Nauka zdalna w czasach koronawirusa to pomysł rządu. Jednak czy to rozwiązuje problemy związane z rzekomą pandemią? Fakty są twarde. Coraz więcej dzieci, które uczą się zdalnie oraz nie chodzą do szkoły, popełnia samobójstwa. To nie jest normalne, z czego politycy partii rządzącej po prostu nie zdają sobie sprawy. Liczba dzieci, które mają problemy ze sobą, mają depresję, mają stany lękowe, nie wzięła się z kapelusza, lecz wynika z tej całej izolacji.

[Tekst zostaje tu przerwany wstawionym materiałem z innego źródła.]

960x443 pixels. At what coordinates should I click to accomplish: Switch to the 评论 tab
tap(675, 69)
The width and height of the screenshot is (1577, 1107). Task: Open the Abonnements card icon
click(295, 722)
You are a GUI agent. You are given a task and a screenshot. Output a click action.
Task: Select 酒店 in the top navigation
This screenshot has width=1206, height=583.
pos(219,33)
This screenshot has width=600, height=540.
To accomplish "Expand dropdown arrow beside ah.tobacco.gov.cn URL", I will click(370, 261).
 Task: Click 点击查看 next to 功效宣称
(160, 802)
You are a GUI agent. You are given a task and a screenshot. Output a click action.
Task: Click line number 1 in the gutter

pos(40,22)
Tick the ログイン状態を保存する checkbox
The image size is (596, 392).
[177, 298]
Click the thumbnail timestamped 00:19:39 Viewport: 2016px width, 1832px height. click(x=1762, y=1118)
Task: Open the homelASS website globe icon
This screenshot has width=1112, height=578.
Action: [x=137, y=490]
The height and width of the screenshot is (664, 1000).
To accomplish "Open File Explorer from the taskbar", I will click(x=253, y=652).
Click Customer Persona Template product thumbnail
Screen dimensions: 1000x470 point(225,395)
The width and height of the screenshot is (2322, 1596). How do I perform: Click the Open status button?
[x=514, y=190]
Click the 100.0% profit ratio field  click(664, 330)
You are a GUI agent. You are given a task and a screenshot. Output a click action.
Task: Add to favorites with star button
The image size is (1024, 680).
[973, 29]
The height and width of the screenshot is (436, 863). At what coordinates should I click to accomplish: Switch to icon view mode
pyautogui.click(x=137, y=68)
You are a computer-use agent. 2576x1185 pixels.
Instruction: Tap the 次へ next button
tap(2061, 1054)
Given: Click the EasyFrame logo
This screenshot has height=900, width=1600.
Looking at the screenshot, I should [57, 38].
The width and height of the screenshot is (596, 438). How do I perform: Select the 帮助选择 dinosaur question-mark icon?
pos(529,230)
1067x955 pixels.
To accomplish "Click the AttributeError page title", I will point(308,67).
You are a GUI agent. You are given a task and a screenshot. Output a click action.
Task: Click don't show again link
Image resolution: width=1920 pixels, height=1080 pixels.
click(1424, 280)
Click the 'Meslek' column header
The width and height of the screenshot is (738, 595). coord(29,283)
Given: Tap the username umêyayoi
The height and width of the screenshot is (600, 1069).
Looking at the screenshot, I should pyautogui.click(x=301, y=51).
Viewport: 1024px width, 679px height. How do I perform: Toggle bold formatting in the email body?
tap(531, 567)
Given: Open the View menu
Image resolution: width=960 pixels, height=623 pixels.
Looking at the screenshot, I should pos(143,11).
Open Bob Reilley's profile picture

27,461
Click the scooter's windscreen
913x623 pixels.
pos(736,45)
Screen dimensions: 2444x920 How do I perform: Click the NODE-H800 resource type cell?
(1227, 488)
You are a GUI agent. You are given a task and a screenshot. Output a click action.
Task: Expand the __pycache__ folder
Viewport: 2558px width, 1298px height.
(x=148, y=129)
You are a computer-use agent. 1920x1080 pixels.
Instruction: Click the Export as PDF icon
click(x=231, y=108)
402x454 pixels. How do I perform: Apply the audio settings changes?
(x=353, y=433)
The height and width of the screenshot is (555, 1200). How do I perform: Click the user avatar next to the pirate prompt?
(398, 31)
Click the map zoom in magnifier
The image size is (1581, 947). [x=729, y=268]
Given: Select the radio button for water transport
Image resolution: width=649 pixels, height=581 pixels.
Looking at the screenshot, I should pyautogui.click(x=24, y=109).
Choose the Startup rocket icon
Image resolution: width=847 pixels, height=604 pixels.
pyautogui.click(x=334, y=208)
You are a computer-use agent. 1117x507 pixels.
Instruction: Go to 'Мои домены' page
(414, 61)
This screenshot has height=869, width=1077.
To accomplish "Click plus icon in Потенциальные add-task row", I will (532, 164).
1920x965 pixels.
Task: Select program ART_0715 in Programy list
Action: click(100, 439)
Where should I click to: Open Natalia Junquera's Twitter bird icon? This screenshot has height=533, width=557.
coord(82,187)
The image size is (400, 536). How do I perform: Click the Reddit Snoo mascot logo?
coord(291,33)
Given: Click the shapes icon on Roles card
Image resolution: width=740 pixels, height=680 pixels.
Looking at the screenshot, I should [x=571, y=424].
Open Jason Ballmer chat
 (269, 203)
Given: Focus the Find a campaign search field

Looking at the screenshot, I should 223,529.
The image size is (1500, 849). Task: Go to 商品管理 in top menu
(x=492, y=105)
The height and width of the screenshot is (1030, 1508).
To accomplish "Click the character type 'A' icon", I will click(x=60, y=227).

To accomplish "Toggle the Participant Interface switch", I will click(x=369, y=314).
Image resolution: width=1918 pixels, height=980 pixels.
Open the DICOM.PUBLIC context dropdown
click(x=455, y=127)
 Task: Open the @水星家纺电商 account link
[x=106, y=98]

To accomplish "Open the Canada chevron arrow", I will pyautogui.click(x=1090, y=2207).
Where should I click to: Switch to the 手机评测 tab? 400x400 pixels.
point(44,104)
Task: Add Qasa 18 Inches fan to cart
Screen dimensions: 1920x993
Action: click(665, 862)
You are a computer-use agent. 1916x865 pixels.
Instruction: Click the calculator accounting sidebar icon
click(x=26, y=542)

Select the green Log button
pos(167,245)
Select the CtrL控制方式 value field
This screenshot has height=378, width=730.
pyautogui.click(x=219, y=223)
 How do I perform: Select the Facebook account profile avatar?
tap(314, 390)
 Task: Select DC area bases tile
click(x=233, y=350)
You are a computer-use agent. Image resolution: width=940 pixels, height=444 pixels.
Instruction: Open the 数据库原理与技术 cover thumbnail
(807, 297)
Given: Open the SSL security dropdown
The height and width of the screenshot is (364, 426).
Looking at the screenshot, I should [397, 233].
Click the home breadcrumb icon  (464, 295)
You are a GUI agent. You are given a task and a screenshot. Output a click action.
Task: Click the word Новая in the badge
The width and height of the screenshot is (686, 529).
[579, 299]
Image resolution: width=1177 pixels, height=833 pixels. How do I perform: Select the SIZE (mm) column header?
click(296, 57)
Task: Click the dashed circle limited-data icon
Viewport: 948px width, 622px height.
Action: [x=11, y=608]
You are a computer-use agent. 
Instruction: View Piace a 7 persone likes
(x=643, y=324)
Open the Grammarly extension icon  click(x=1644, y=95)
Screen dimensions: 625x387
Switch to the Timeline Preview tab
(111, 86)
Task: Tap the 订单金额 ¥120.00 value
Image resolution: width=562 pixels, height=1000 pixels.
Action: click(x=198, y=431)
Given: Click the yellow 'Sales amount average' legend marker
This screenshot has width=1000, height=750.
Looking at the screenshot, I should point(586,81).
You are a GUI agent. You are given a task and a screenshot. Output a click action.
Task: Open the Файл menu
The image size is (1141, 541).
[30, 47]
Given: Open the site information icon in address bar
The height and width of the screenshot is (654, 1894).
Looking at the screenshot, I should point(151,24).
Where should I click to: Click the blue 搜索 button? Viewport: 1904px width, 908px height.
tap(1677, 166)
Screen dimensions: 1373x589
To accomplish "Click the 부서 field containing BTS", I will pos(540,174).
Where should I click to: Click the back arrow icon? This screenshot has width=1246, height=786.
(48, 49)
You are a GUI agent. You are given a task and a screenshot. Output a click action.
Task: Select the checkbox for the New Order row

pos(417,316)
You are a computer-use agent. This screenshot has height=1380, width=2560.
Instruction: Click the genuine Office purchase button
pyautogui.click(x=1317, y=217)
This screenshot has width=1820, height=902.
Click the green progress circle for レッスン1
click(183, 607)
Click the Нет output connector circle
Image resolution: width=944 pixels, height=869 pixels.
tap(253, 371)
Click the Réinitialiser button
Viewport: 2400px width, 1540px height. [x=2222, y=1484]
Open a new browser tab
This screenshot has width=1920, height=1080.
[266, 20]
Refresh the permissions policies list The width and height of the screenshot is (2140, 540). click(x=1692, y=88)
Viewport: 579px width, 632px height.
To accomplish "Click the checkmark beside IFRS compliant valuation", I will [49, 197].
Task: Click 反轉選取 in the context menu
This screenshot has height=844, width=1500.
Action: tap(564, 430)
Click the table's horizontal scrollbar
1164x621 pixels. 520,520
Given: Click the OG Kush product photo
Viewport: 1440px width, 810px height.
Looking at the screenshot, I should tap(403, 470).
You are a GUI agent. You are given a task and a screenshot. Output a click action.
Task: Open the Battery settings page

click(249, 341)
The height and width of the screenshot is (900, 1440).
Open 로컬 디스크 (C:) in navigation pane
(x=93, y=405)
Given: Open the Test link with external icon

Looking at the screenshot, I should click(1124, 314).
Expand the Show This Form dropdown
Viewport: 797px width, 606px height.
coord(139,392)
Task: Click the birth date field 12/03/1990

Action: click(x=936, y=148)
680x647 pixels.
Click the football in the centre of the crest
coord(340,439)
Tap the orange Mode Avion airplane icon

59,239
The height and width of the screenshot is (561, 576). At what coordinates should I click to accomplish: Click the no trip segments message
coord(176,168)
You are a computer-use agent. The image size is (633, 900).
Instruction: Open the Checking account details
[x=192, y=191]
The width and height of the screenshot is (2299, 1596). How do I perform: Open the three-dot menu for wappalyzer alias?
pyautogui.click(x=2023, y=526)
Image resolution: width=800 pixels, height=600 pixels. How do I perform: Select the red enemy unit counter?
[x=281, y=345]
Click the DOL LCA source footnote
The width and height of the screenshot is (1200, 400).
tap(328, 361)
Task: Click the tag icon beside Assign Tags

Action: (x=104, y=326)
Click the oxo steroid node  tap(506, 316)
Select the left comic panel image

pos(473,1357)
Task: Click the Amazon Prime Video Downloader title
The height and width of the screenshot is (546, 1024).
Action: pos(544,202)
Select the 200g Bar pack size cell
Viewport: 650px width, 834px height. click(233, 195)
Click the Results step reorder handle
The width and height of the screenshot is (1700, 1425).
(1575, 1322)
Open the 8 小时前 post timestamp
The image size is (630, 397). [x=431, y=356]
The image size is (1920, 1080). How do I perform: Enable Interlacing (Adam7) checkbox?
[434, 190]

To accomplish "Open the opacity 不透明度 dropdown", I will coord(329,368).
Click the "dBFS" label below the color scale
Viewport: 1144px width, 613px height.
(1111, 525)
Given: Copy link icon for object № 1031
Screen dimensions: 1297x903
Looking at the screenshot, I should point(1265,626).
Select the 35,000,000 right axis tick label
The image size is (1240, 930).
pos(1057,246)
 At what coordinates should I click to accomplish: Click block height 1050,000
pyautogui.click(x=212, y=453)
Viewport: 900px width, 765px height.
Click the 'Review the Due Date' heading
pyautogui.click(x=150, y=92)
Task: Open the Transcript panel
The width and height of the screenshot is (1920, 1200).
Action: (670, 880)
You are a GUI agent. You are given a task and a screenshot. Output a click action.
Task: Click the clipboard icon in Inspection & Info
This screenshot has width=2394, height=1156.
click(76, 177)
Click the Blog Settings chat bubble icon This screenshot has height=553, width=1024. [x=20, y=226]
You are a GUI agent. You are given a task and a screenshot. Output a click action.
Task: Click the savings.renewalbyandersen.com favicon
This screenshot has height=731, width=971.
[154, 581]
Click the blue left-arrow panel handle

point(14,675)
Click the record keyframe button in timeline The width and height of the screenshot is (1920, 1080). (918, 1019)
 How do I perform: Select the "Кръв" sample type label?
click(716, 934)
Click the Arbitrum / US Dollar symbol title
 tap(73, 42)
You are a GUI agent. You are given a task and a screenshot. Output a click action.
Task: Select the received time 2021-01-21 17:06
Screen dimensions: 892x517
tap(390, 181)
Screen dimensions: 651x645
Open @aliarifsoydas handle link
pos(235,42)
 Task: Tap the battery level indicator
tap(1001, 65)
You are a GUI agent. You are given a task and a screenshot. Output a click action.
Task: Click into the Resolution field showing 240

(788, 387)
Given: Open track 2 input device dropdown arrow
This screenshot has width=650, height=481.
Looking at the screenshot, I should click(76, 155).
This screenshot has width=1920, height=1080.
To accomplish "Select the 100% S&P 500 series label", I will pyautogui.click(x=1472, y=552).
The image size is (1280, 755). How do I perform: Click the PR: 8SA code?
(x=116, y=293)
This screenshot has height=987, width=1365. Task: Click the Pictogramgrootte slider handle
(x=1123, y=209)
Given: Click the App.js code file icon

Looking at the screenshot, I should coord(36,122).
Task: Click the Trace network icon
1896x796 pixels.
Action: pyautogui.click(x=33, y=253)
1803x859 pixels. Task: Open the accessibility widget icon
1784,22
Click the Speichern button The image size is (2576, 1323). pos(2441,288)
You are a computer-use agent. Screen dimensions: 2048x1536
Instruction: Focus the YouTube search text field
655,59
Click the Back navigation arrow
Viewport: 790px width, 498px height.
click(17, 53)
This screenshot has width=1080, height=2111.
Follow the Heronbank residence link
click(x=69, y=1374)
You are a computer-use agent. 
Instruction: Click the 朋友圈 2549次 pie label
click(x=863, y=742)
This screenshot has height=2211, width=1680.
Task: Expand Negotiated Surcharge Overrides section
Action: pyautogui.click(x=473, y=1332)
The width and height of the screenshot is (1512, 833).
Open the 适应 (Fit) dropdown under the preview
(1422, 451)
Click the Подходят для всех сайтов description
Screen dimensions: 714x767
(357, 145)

Grzegorz Płaczek o nauczaniu zdalnym
Dzieci nie mogą uczęszczać do szkoły. To ogromny błąd. Niestety tak wygląda rzeczywistość w Polsce jeśli chodzi o edukację dzieci, o zdalne nauczanie. Ministerstwo Edukacji Naukowej niechętnie o tym mówi, jakby nie chce się przyznać do tego, że izolacja dzieci i nauczanie zdalne to błąd. Wobec tego interweniuje działacz społeczny, aktywista, a także dziennikarz pan Grzegorz Płaczek. Musimy zdecydowanie sprzeciwić się nauce zdalnej naszych dzieci, stąd interwencja społeczna w Kuratorium Oświaty w Opolu. Jak wynika z raportu Najwyższej Izby Kontroli, dzieci cierpią!